-- Work instructions --
Give the lines from the one containing "Viewport: 1401px width, 662px" through the last line as a numbered list, skipping blank lines. Leave the pictures out of your answer.

[Rows from a screen grounding dataset]
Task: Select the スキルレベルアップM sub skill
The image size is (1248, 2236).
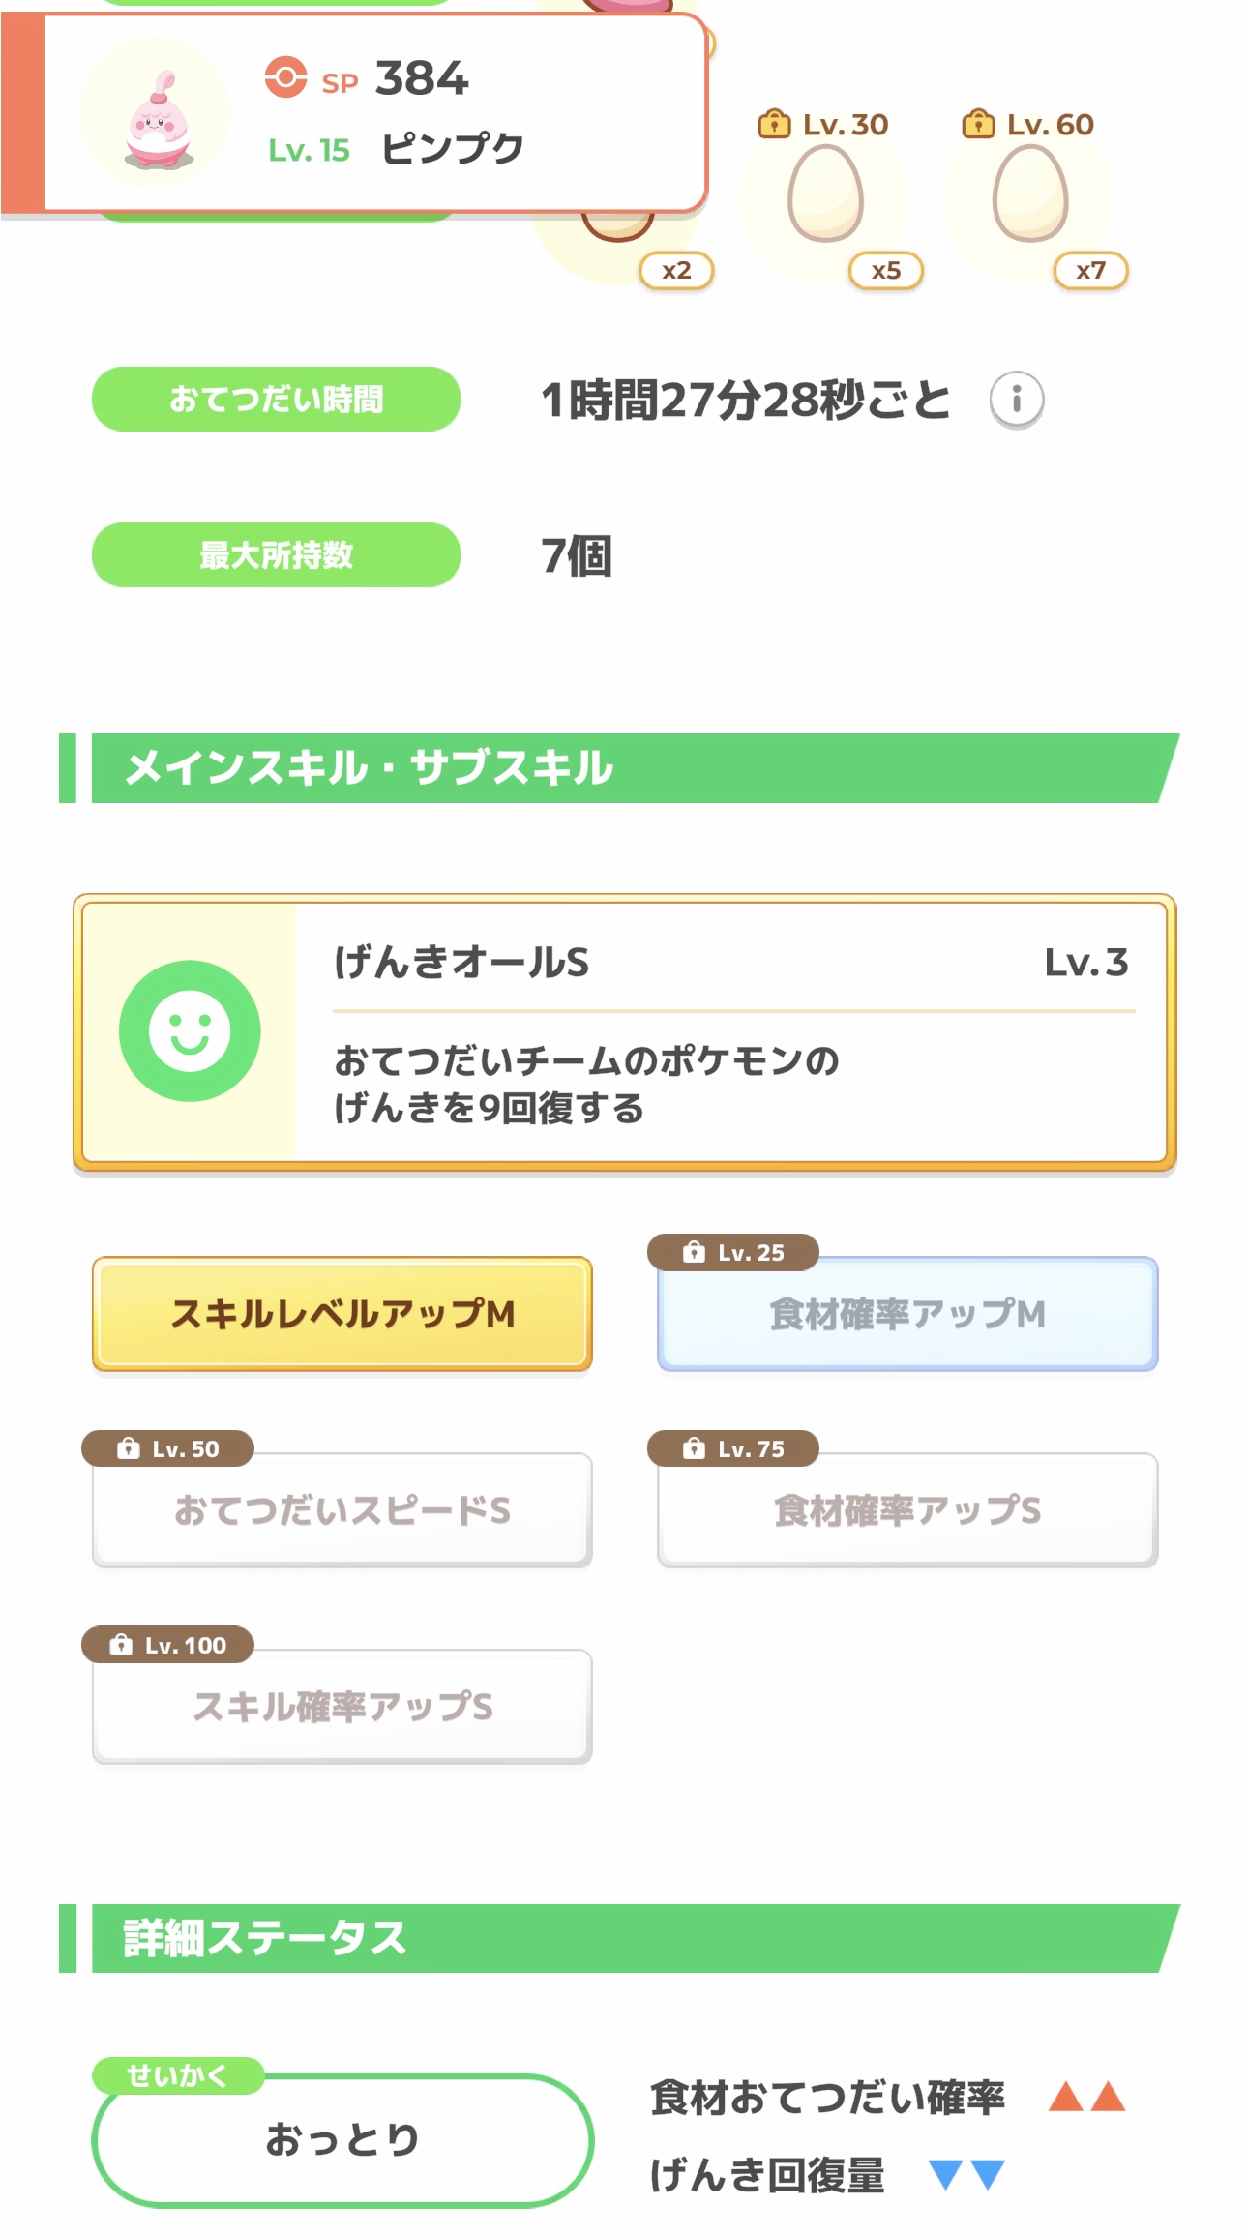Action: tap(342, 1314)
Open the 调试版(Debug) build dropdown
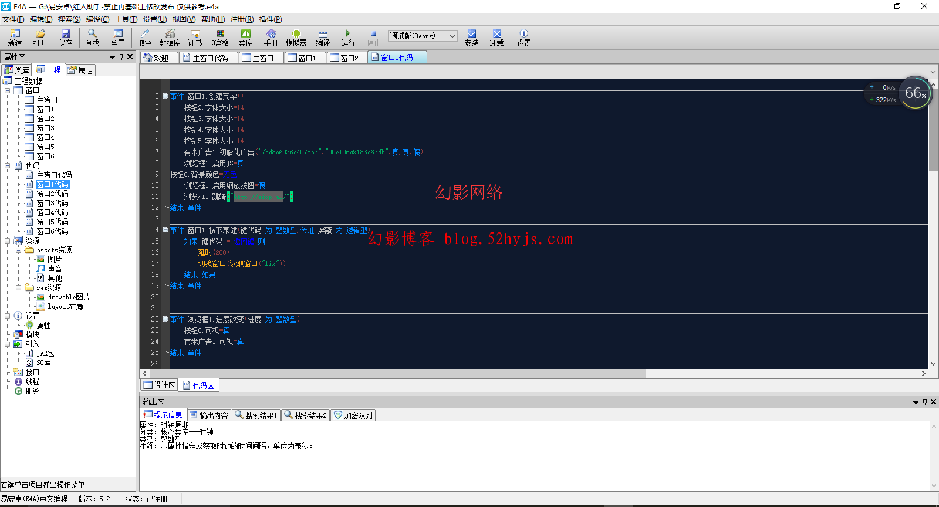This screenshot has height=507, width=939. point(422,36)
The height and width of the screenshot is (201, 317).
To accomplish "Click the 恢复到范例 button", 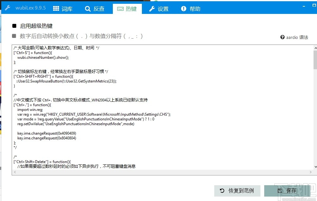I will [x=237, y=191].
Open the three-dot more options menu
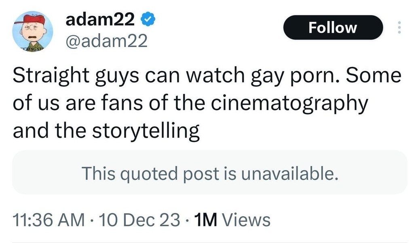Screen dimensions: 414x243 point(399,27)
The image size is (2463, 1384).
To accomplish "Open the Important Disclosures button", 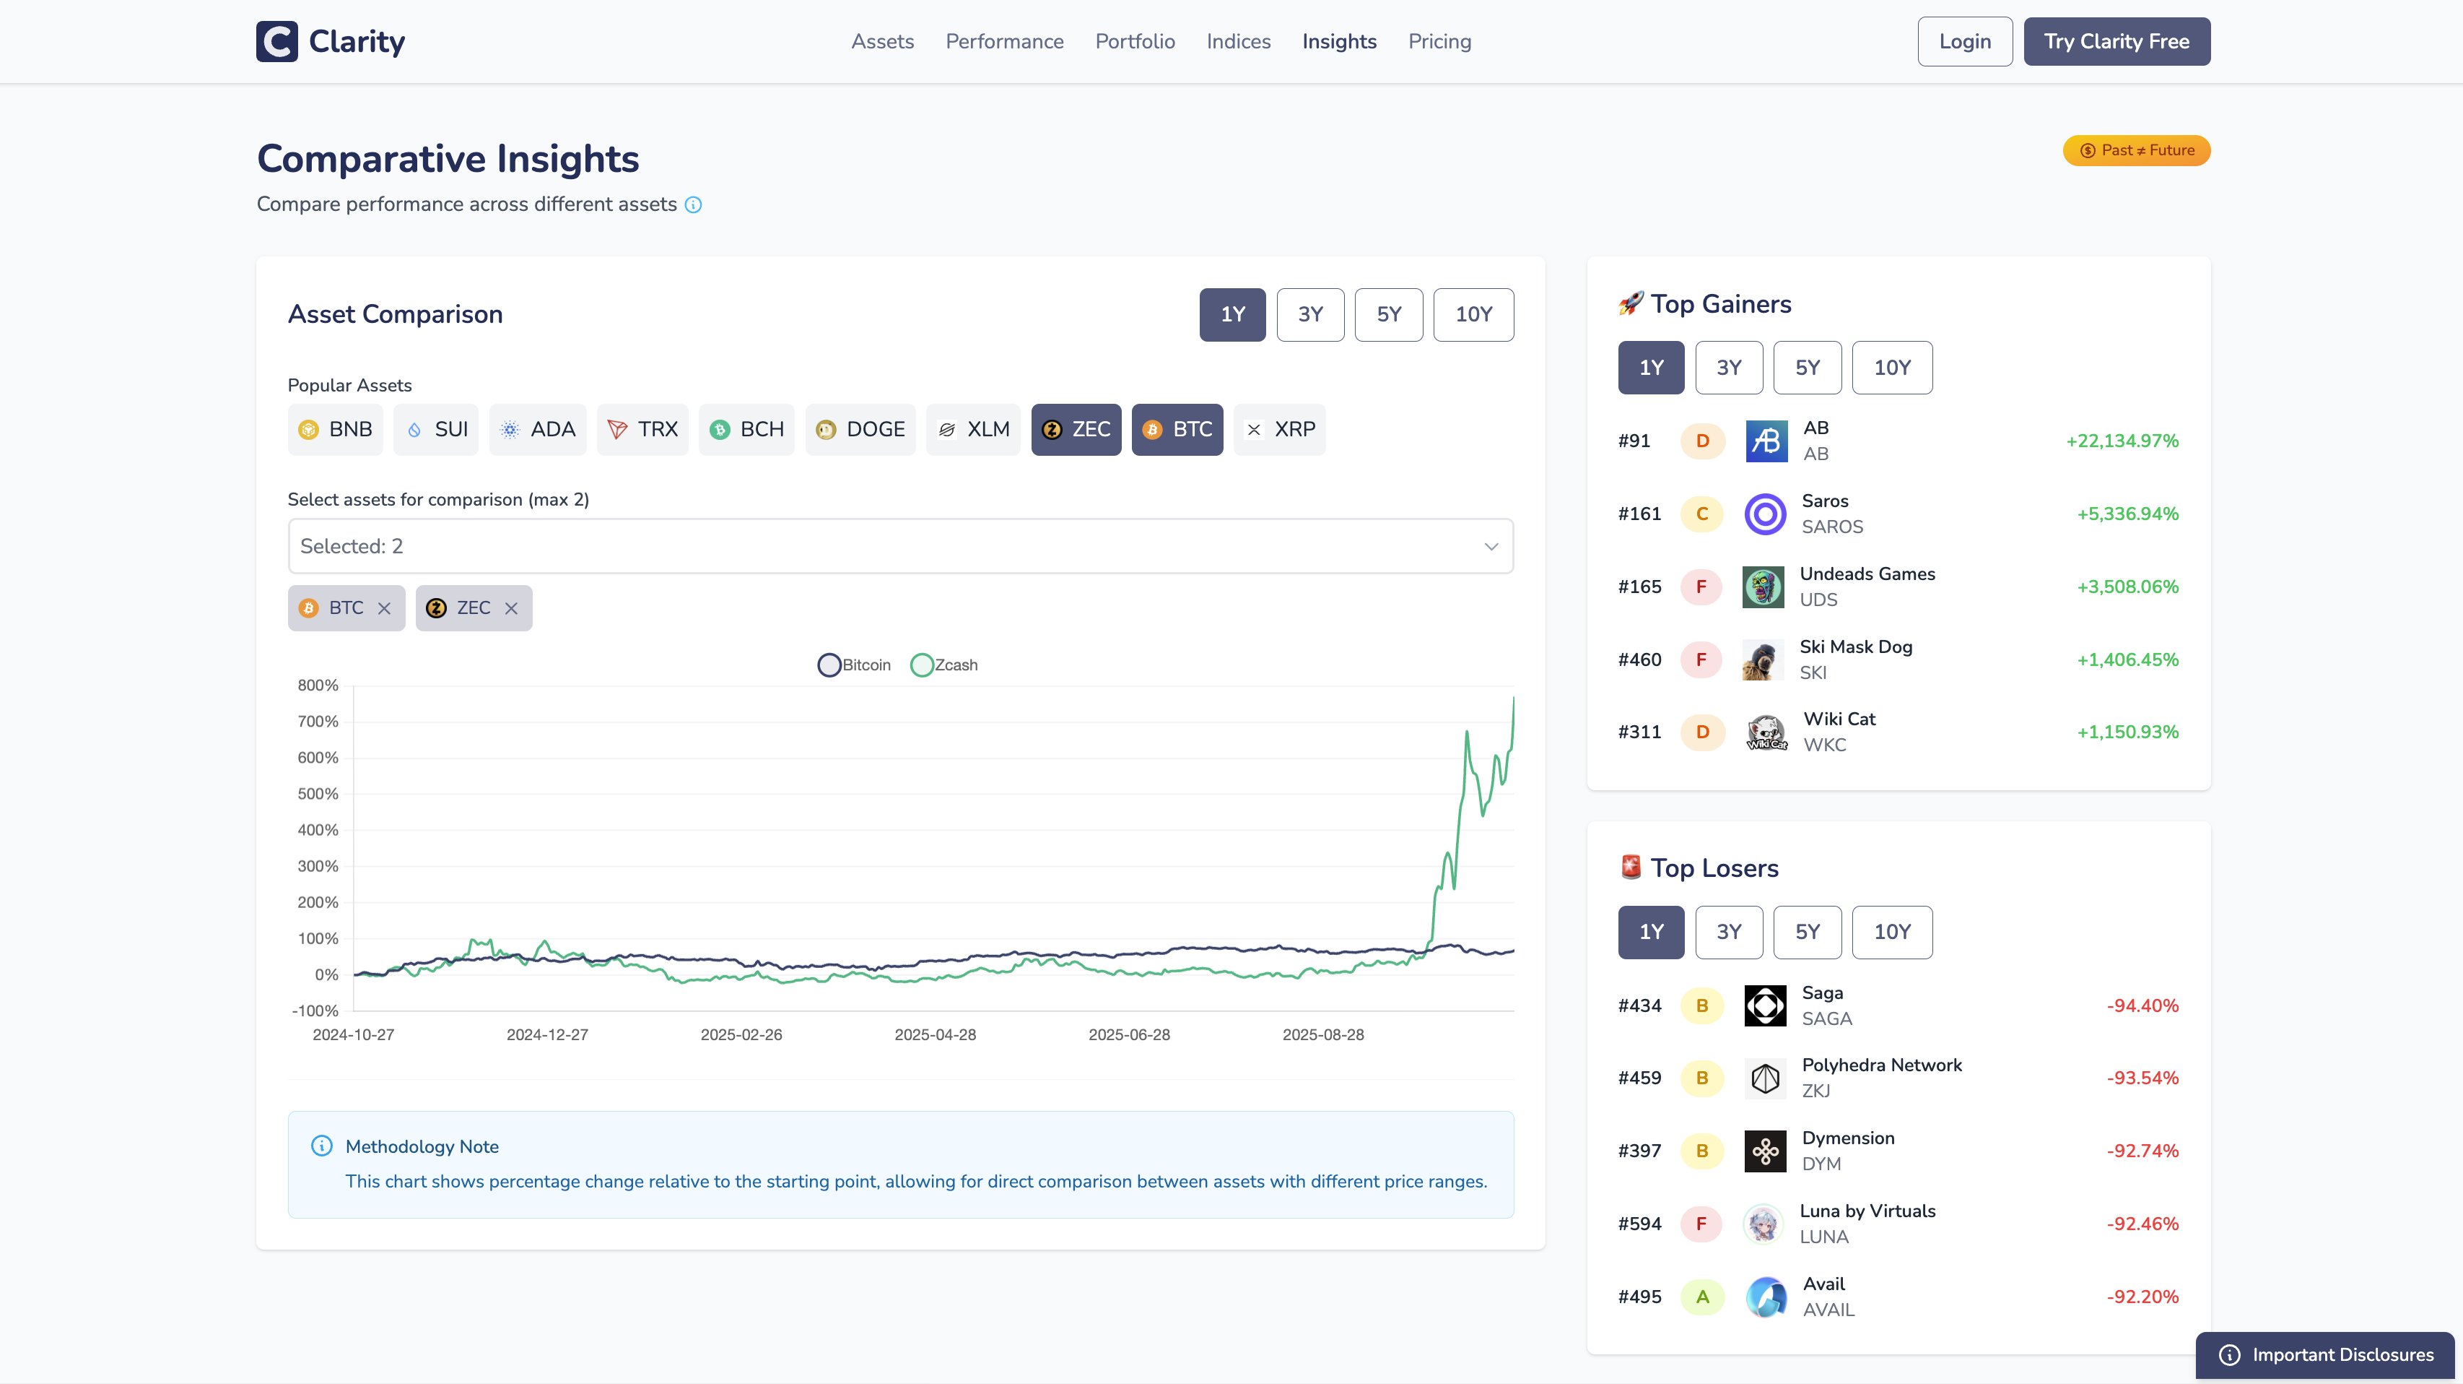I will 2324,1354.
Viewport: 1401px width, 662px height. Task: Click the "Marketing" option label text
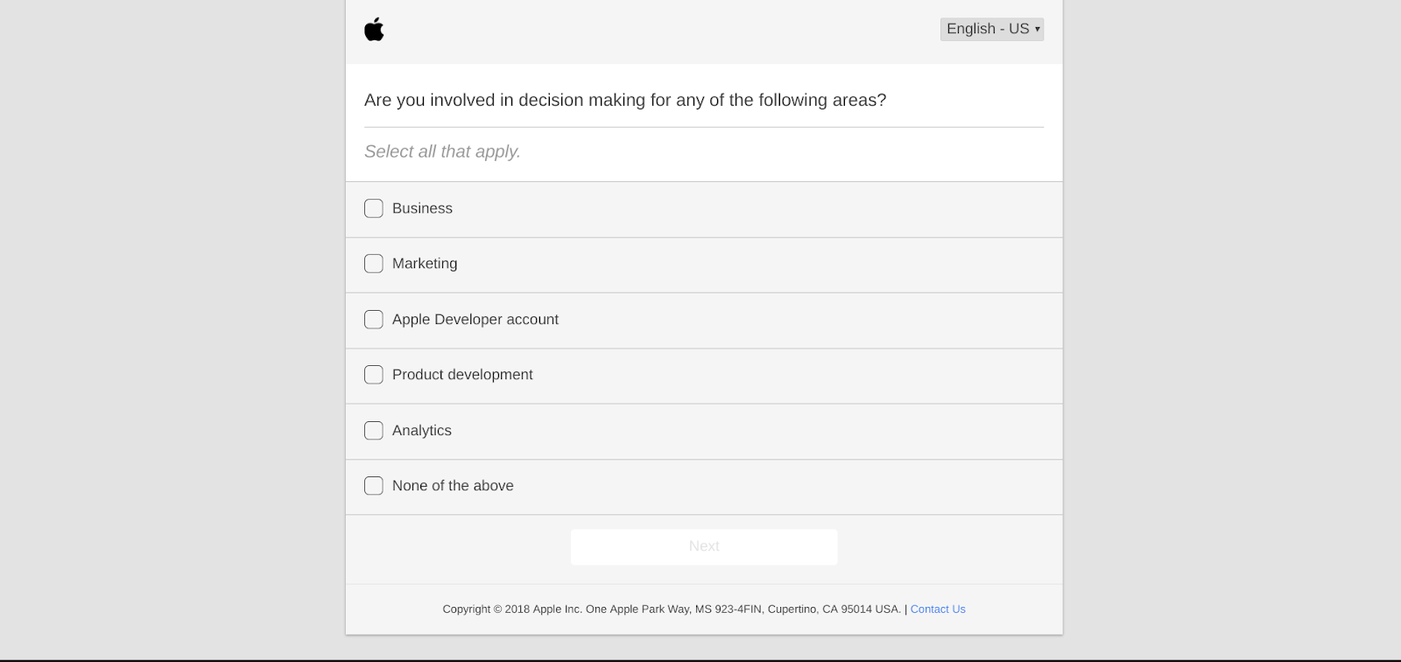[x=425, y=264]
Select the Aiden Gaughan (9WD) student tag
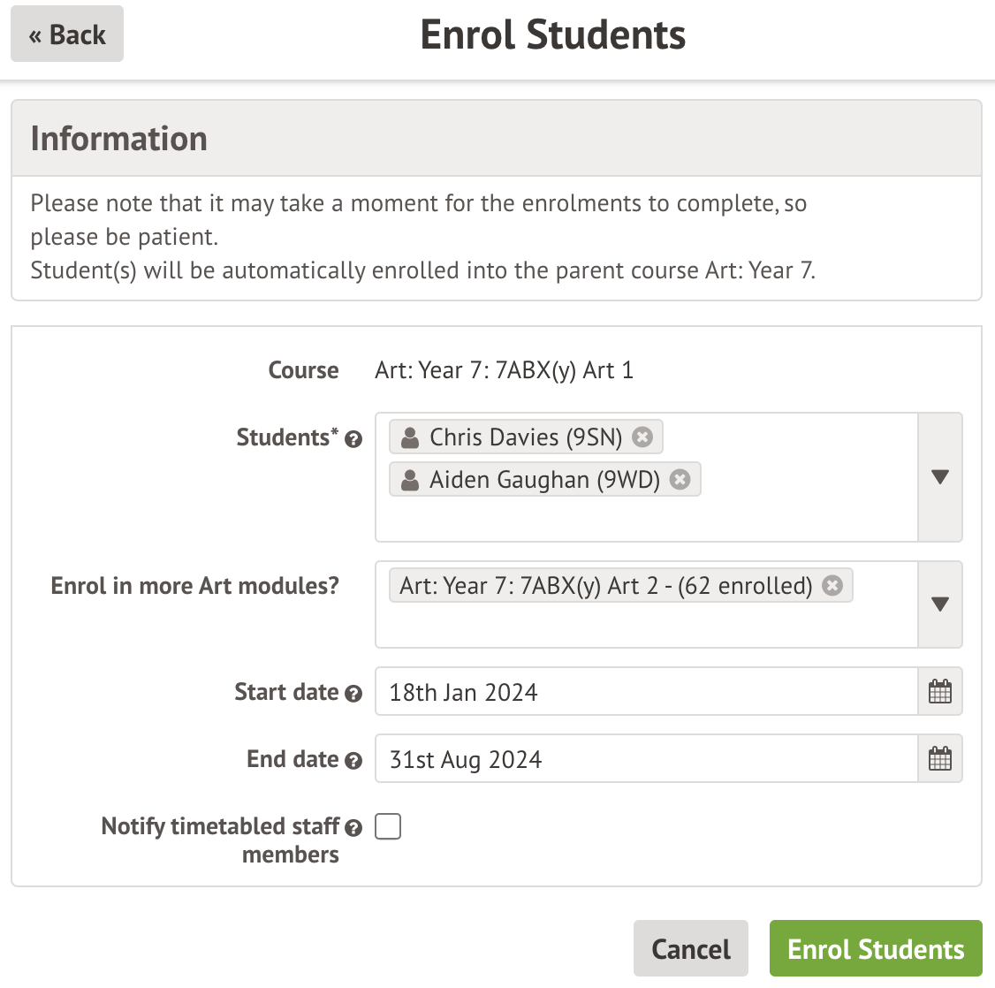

-- Problem solution --
1. Viewport: 1401px width, 662px height. Task: Click the "Marketing" option label text
2. [x=425, y=264]
3. Select the Aiden Gaughan (9WD) student tag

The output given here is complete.